Create the following public methods in Trie.java:

boolean contains(String string);
Return true if the Trie contains the given string, false otherwise.
boolean add(String string);
Insert string into the trie, but only if it is not already present.
Return true if and only if the trie is modified by this operation. (i.e., adding a duplicate returns false)
int size();
Return the count of the number of strings contained in this Trie.
boolean isEmpty();
Return true if the Trie contains no strings, false otherwise.
int height();
Return the height of the Trie. This is equivalent to asking the length of the longest string contained within it.
Object[] toArray();
Create and return an array of Strings of all the Strings contained within this Trie in lexicographic order (i.e., alphabetic order).
Any of the Collection classes supplies a toArray() method like this. A simple way to implement this would be to construct a LinkedList or an ArrayList, add all the strings to it, and then use their toArray() method.
Trie subtrie(String prefix);
Return the subtrie of this Trie containing all words that begin with the given prefix. If there are no words in the Trie that begin with the prefix, you should return null.
The returned Trie will contain the remainders of the strings beginning with the prefix, but not the prefix itself.

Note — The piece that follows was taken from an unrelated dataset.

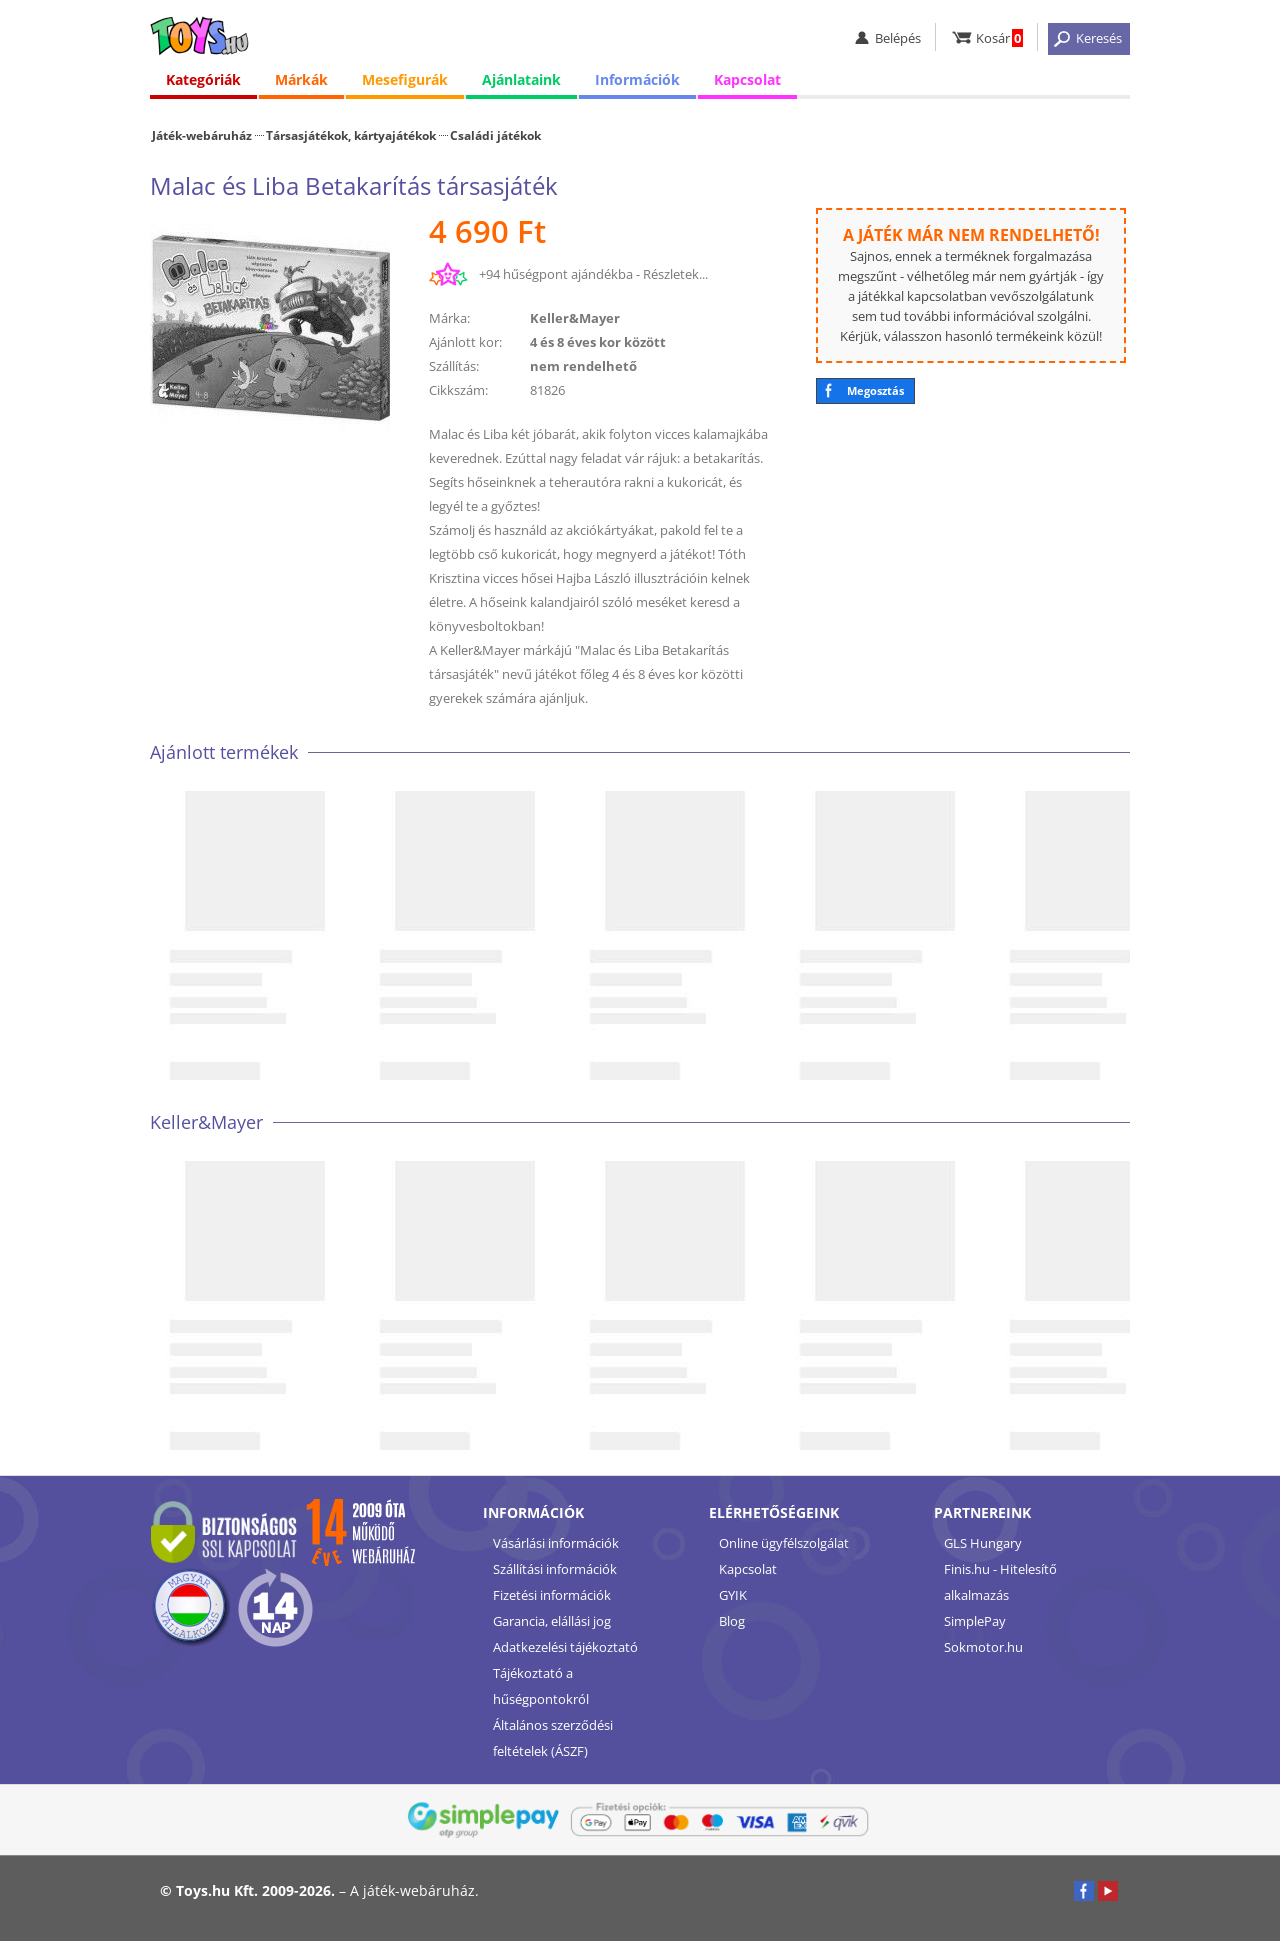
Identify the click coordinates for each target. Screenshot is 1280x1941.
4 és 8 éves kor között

Many of these methods will be implemented using recursive tree traversal techniques.

Notes on Strings and characters

  1. You need to be able to decompose a String into its individual characters. You can use String's charAt(int) method for this.
  2. Another useful method will be the substring(int) method allowing you to extract the tail of a String.
  3. When traversing the Trie, it will be useful for you to be able to transform a char into an int that goes from 0 to 25 (the indices of children). So a => 0, b => 0, ..., z => 0. Fortunately, this can be done straightforwardly using character mathematics.

    Assuming you transform all of your strings to lower case, you can simply subtract out the value of 'a' from the character under consideration to get a number you can use as the index.

  4. Consider what will happen if a user inputs a string that contains non-alphabetic characters (e.g., spaces, numbers, punctuation). What will happen when you try to do an add()? Most likely, an ArrayIndexOutOfBoundsException. Your program needs to handle this exception either in the Trie class itself or (preferred) in the application programs using your class.

Testing the Trie class

To test your Trie class, write the following application programs. I've got two test data files for you to use: small.txt and lexicon.txt.

TrieTest1.java

This program takes a series of words specified as command-line arguments. For each, it inserts the word into a Trie and then outputs:

  1. The size of the Trie
  2. The height of the Trie
  3. A list of all words in the Trie, in alphabetic order

TrieTest2.java

This program takes a file name as its first command-line argument. The file contains one word per line, just like the above examples. You should then just use a Scanner to read in the data into a Trie.

Then the program takes the remaining command-line arguments and searches for them in the Trie one at a time. It displays the words that are found one per line.

Don't forget that some methods will require you to handle checked exceptions.

TrieTest3.java

This program takes 2 command-line arguments: a file name and a prefix string. It starts by loading all the words from the file into a Trie as in the previous program. It then searches the Trie for all words which start with the given prefix string. It should then display:

TrieTest4.java (optional)

It might be interesting to see how many nodes are used to construct a given Trie. Create a program that examines this by:

  1. Creating an additional method in the Trie class called nodeCount() that returns an int of the number of nodes used.
  2. Have your main() for this program read a list of words froma a file specified on the command line and stores them in the Trie.
  3. It then prints out the number of words in the file and the number of nodes in the Trie.

Test it out on the lexicon.txt file.